Trustworthy AI: A Computational Perspective Artificial Intelligence

In the past few decades, artificial intelligence (AI) technology has experienced swift developments, changing everyone's daily life and profoundly altering the course of human society. The intention of developing AI is to benefit humans, by reducing human labor, bringing everyday convenience to human lives, and promoting social good. However, recent research and AI applications show that AI can cause unintentional harm to humans, such as making unreliable decisions in safety-critical scenarios or undermining fairness by inadvertently discriminating against one group. Thus, trustworthy AI has attracted immense attention recently, which requires careful consideration to avoid the adverse effects that AI may bring to humans, so that humans can fully trust and live in harmony with AI technologies.

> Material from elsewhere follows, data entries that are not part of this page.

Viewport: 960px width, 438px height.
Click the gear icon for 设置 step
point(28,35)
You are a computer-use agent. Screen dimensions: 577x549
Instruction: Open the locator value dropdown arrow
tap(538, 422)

Recent years have witnessed a tremendous amount of research on trustworthy AI. In this survey, we present a comprehensive survey of trustworthy AI from a computational perspective, to help readers understand the latest technologies for achieving trustworthy AI. Trustworthy AI is a large and complex area, involving various dimensions. In this work, we focus on six of the most crucial dimensions in achieving trustworthy AI: (i) Safety & Robustness, (ii) Non-discrimination & Fairness, (iii) Explainability, (iv) Privacy, (v) Accountability & Auditability, and (vi) Environmental Well-Being. For each dimension, we review the recent related technologies according to a taxonomy and summarize their applications in real-world systems. We also discuss the accordant and conflicting interactions among different dimensions and discuss potential aspects for trustworthy AI to investigate in the future.